There ain’t no changing it.


  • Erp:

    He’s never lived in a tidal area then. Floating docks are a necessity there.

  • I recommend that next time, you tether that purple float to the dock/ark & float in the sun while drinking daiquiris. I’m assuming that’s what Noah’s wife would do too :)

  • just a farm girl:

    we have the pond and I wish for a dock……..I might dare to stand on IT and look at the water. But as it is—my husband who I call the resident “farmer”–doesn’t care if we have a dock. so you are lucky to have a husband who wants a dock and can’t be stopped. I’m a little envious…… The real reason I want a dock has something to do with my snake phobia I’m ashamed to admit.

  • Great story… did not see the demise of the weight coming but if your CD is anything like my CD, it was probably wise to stay out of his way for a bit.

    You suffer from the COD curse at your house as well? I keep hoping that the bloom will fade, as it has for every other game costing $50 or more. But clearly the force of my hatred is working counter to the usual game-boredom forces and causing the allure to actually increase, even after six months. Sigh.

  • Now that’s working together! Er, something.

    I admit I much prefer stable sunken docks to floating docks. I always feel like the floating ones are going to flip on me. GO CD! : )

  • Kris – COD is a heinous affliction.

  • What is COD? Not “cash on delivery”?

  • Call of Duty, I’m guessing – very popular video game. I’m fortunate that my firstborn is young enough to be satisfied with older games which can be purchased cheaply second-hand. (His current preoccupation is Lego Star Wars.)

  • Years and years and YEARS of Lego Star Wars in this house. I miss those innocent days.

  • COD – Call of Duty – video game – violence, curse words, spurting blood, my boys LOVE IT.

  • I see. We’re still into Lego stuff here too and those dang things I always kill myself on, Bakugan. That may change this weekend as we’re going to Chicago to see the big city cousins.

  • DirtyKSmama - Nikki:

    Good luck to the CD and his crew on their project. That’s quite an undertaking! I’m currently looking up the instructions to disassemble a pool table so we can fit it down our stairs and get it to our rec room, where it will soon be covered with Legos and action figures.
    I wouldn’t worry too much about the violence, cursing and blood-spurting of COD – I think kids probably get used to such things while witnessing their parents take on big projects.

  • Kay in KCMO:

    This begs the question – why is the CD so opposed to floating docks? Why do they offend him so? Does their floatiness feel “less than” to him? Is an anchored dock more manly?

    Maybe you could steer him to one of the ads that came up. I went to Pier Genius and their docks look pretty cool and they say that even though they float they feel stationary.

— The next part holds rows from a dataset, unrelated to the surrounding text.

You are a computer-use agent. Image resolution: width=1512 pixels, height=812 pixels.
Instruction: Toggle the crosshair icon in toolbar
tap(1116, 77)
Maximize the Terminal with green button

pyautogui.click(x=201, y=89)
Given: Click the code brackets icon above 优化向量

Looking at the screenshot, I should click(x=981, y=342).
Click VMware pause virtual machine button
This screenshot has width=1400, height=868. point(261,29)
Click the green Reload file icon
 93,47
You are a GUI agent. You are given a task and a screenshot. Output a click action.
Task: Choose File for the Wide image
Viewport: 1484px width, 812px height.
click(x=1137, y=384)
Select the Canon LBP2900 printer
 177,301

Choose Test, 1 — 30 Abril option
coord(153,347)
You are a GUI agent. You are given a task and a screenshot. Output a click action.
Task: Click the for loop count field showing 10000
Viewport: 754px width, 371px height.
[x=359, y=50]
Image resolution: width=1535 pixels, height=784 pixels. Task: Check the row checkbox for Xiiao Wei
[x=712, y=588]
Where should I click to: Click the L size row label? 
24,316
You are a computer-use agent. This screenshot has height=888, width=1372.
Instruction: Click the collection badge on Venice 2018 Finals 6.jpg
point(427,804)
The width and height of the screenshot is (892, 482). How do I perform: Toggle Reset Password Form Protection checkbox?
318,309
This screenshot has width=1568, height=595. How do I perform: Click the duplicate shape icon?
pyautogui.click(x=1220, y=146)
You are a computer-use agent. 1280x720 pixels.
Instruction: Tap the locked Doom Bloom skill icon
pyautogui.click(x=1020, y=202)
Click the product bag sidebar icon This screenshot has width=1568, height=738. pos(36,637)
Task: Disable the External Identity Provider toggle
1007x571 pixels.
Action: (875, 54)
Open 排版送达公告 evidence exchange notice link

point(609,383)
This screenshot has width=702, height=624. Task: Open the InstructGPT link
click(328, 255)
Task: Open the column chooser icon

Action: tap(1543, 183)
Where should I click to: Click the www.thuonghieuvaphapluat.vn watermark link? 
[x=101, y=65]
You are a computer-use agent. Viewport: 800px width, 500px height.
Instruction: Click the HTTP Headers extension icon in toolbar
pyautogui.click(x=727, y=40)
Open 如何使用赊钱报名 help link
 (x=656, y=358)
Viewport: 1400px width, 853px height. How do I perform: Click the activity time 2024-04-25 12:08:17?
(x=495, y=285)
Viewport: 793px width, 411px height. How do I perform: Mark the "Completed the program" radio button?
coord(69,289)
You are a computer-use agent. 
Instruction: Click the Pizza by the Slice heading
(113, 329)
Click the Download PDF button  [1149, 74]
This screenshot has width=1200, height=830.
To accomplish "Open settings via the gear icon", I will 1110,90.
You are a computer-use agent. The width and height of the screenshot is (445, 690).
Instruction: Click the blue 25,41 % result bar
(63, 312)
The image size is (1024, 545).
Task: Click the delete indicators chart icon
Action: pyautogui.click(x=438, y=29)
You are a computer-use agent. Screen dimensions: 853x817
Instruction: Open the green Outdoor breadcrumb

I’m sold! The courtyard of my building wants to be a pond anyway so one of these might come in handy.

  • Catherine McP:

    ‘ COD – Call of Duty – video game – violence, curse words, spurting blood, my boys LOVE IT.”

    My dang husband cant stop playing that. Also, I grew up in MN (State of 8 million lakes) When the new fangled floating docks were born, I couldnt stand them and still cant!

  • Sara:

    Oh my goodness, I have to admit I was feeling the same as Drew when I saw that weight and then your husband getting in the water!

  • p:

    Come to think of it, I have always considered floating docks to be a cheap “off brand” kind of dock… I do understand that they make the most sense for a lot of people/situations, but they’re just not as good.

    Of course I really prefer a solid pier. From the pictures, I assumed that was what he was going for anyway.